La vidéo, qui montre des rangées d’élèves à genoux, mains sur la tête, sous la surveillance de policiers casqués, armés de matraques et de boucliers, « est forcément choquante », a reconnu le ministre de l’éducation, Jean-Michel Blanquer.

Par  et

Publié le 06 décembre 2018 à 23h05, modifié le 07 décembre 2018 à 12h18

Temps de Lecture 6 min.

Ils sont plusieurs dizaines d’adolescents, alignés en rangs, genoux à terre, en silence, mains derrière la nuque ou le dos, tête baissée, leur sac à dos sur les épaules, encadrés par des policiers en tenue, debout, casqués, armés de matraques et de boucliers. « Voilà une classe qui se tient sage », peut-on entendre un homme commenter sur l’une des vidéos diffusées – et très relayées – sur les réseaux sociaux jeudi 6 décembre au soir.

La scène s’est déroulée à Mantes-la-Jolie (Yvelines) quelques heures plus tôt, à la mi-journée : 153 jeunes ont été interpellés « collectivement » par les forces de l’ordre à la suite de violences commises en marge de blocages aux lycées Saint-Exupéry et Jean-Rostand, deux établissements situés à 500 mètres l’un de l’autre au cœur d’une zone pavillonnaire, aux abords de la cité du Val-Fourré. « Ces images sont impressionnantes, mais aucun jeune n’a été blessé, ni maltraité, nous n’avons enregistré aucune plainte », tient à souligner le préfet des Yvelines, Jean-Jacques Brot. « L’image est forcément choquante (…). Quand j’ai vu ces images moi-même, j’ai évidemment été choqué », a reconnu le ministre de l’éducation, interrogé par France inter, vendredi matin, tenant à rappeler le « contexte » de l’événement.

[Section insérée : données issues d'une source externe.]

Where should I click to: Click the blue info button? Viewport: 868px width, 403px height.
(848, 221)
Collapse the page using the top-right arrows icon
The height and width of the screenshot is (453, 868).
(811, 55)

Cela faisait plusieurs jours que la tension montait à Mantes-la-Jolie. D’abord à proximité des deux établissements, mardi 4 décembre, où plusieurs poubelles ont été incendiées et des projectiles lancés sur les forces de l’ordre, qui ont riposté avec des grenades lacrymogènes. « Environ 200 jeunes vraiment chauds ont foncé sur les forces de l’ordre en leur jetant des pierres », témoigne un habitant. « Le préfet a demandé de ne pas utiliser de gaz lacrymogènes, mais la situation a commencé à dégénérer, ajoute Thierry Laurent, le directeur du cabinet du préfet, qui s’est rendu sur place. La police ne parvenait pas à repousser des jeunes qui n’étaient pas des lycéens. Là, deux ou trois grenades lacrymogènes ont été lancées et la dispersion a eu lieu. »

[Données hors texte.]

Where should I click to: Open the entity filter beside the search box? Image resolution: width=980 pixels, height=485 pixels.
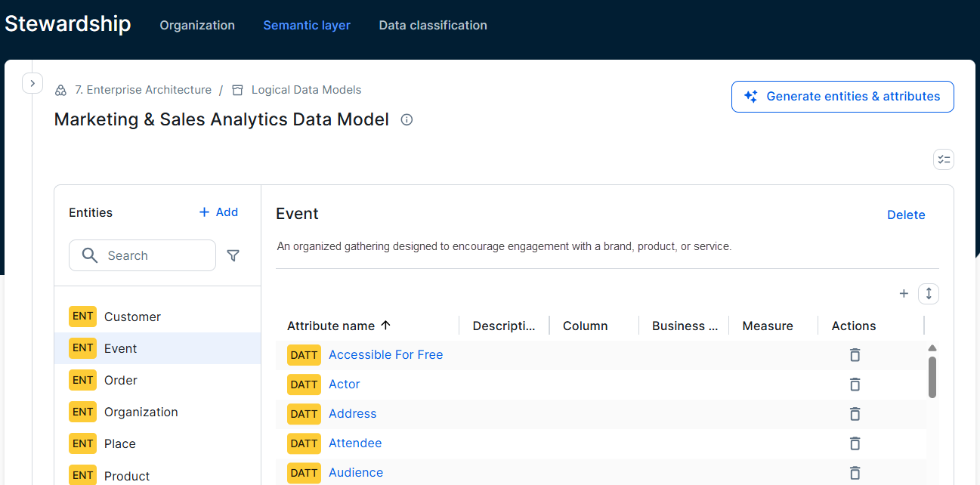click(x=233, y=255)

« Jets de pierres et de cailloux sur les policiers »

L’escalade de violence s’est poursuivie le lendemain. Le rassemblement de quelque 300 élèves devant le lycée Jean-Rostand a rapidement dégénéré avec des « feux de barricades » suivis par « des jets de pierres et de cailloux sur les policiers », raconte le même témoin. En parallèle, un petit groupe s’est introduit dans les habitations alentour pour y dérober une dizaine de bonbonnes de gaz, qui auraient été jetées dans un feu de poubelle. « Mais, heureusement, elles n’ont pas explosé », commente l’habitant, qui a vu les jeunes se diriger ensuite vers le Val-Fourré. « Nous avons alors donné la consigne de ne pas les poursuivre, souligne le directeur du cabinet du préfet. Nous sommes dans une logique de désescalade. » Mercredi, cinq jeunes gens ont été placés en garde à vue, selon le procureur de la République de Versailles, Vincent Lesclous.

Jeudi matin, les premières poubelles ont été incendiées vers 9 heures à Saint-Exupéry avant que deux véhicules ne s’embrasent sur le parking de la patinoire, à 300 mètres de l’établissement. « Les lycéens ont voulu bloquer l’entrée du lycée, situé au fond d’une impasse, mais ils ont vite fait demi-tour, car les policiers, qui étaient en planque tout autour, les attendaient, détaille un résident. Comme la veille, ils ont ensuite voulu les attirer vers le Val-Fourré, sauf que les forces de l’ordre étaient réparties des deux côtés de la rue. Du coup, ils se sont tous fait coincer derrière la Maison des associations-Agora, située en face du lycée Saint-Exupéry, là où les vidéos ont été tournées. »

Dans la soirée, ces images ont suscité nombre de réactions indignées. « Glaçant, inadmissible. Cela n’est pas la République. La jeunesse française humiliée. Mais que cherche le pouvoir sinon la colère en retour ? », s’est interrogé le leader de Génération.s et ancien candidat socialiste à la présidentielle, Benoît Hamon, sur Twitter. « Intolérable », a commenté l’ancienne ministre et directrice générale d’Oxfam France Cécile Duflot ; « images inacceptables », a appuyé Ian Brossat, adjoint à la mairie de Paris. Le député La France insoumise de Seine-Saint-Denis Eric Coquerel a dénoncé une « violence inacceptable et humiliante ». « Les images sont choquantes », a réagi sur Franceinfo Laurent Saint-Martin, vice-président La République en marche de la commission des finances de l’Assemblée nationale. « On peut être indigné quand on [les] voit. »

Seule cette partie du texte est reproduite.